Tuesday, September 18, 2012

Romney Reaction: Barber and McSally Discuss the 47 Percent

Posted By on Tue, Sep 18, 2012 at 5:00 PM

As the fallout from Mitt Romney’s comments at a closed-door fundraiser continues today, the candidates for the Congressional District 2 seat weighed in with their reaction to the Republican presidential nominee’s comments about the 47 percent of Americans who do not pay income taxes.

Republican Martha McSally, who hopes to unseat newly elected Congressman Ron Barber, was critical of Romney’s comments.

“I’m focused on my race right now, so I’m not going to get into the ins and outs of the presidential debate, but obviously, what he said was inappropriate,” McSally said.

Barber said that anyone who suggests that 47 percent of Americans pay no taxes is “really detached from the reality of who that 47 percent is.”

“This is another example of people running for office who are really hostile to middle-class Americans and people who are out of work,” Barber said. “He seems to have no real sense of what’s really going on.”

Barber said that the 47 percent of people who don’t pay federal income taxes still pay a lot of other taxes: 28 percent of them are employed, so they pay payroll taxes (i.e., Social Security and Medicare taxes), as well as local sales taxes and other taxes.

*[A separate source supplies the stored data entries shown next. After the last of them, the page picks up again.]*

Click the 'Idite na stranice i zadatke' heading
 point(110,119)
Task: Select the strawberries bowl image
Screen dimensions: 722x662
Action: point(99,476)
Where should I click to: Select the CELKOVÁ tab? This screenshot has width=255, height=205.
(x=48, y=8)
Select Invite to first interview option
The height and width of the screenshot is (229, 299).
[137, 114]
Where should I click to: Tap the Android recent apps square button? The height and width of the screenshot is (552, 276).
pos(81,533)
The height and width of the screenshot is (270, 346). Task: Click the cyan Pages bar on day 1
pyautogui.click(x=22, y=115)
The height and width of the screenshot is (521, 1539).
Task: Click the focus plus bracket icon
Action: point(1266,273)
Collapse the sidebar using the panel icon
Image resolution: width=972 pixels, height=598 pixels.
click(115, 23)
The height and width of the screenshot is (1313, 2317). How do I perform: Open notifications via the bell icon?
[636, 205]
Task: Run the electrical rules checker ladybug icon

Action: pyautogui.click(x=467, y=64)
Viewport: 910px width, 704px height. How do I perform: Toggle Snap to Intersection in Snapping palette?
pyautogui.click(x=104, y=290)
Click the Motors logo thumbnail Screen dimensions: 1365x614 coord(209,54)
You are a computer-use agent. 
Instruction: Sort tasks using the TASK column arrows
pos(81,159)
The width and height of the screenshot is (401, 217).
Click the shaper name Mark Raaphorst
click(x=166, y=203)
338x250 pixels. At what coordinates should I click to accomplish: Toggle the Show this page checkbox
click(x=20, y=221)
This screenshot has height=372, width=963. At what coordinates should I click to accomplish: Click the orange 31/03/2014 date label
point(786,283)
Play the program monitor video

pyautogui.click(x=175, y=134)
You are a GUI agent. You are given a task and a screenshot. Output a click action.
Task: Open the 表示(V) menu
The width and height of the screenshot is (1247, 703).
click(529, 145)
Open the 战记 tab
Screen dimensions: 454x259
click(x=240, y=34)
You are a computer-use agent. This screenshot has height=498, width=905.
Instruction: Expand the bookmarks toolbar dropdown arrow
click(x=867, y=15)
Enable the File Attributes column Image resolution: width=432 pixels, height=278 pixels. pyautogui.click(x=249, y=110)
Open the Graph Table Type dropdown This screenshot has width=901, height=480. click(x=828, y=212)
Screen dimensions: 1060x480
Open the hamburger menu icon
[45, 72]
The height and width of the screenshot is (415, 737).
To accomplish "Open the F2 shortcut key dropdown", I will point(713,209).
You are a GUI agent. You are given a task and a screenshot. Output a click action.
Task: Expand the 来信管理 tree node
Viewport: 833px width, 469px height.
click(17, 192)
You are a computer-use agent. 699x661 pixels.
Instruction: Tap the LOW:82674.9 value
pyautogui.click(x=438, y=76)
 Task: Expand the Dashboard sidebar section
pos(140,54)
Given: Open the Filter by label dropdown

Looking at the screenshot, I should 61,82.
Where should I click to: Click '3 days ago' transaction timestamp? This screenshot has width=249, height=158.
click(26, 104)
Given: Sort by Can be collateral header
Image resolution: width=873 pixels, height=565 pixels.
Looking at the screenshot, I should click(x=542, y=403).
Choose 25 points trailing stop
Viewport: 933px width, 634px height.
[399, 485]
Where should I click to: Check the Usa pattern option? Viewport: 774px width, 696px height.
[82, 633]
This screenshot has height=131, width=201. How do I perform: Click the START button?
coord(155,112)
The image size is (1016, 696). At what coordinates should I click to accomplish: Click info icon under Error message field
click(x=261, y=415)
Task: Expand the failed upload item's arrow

Another 10 percent are elderly people who have retired and don't earn enough to pay taxes.

“My uncle, for example, gets $900 bucks a month from Social Security,” Barber says. “He doesn’t have to pay taxes on that. He barely gets by on that. So we’re talking about people who are really struggling, and who in many cases do pay taxes. Certainly, they’re not people who are expecting government to do everything for them. Many of them are trying to get back to work.”

While some Republicans have been critical of Romney’s statements, other conservative pundits have praised Romney for speaking bluntly about the fact that 47 percent of Americans don’t pay income taxes.

When it comes to the question of whether its appropriate for so many Americans to not pay federal income taxes, McSally said the nation needs to have a conversation about those policies.

She said she supports “real tax reform that brings the complexity down, makes it simpler, keeps taxes as low as possible and as inclusive as possible. So whatever that right number is, (so that) people are paying, symbolically, some level of tax—whether its appropriate or not is certainly worth having a discussion in a bipartisan way.”

McSally said she opposed raising taxes on anyone right now and supports extending the Bush cuts.

“I am not for raising taxes on anyone in the economic situation that we’re in,” McSally said. “I don’t think it’s smart to be doing that.”

McSally said she’d prefer to focus on cutting government spending and expanding economic activity.

Barber recently voted in favor a budget plan that would keep the Bush tax cuts in place for Americans who earn less than $250,000 but would return incomes higher than that to Clinton-era tax rates.

“I supported the tax cuts continuing for middle-class Americans and I felt that people at the top of the income bracket—people making $250,000 or more—could pay a little bit more into the system to help us to right the fiscal situation that we’ve got.”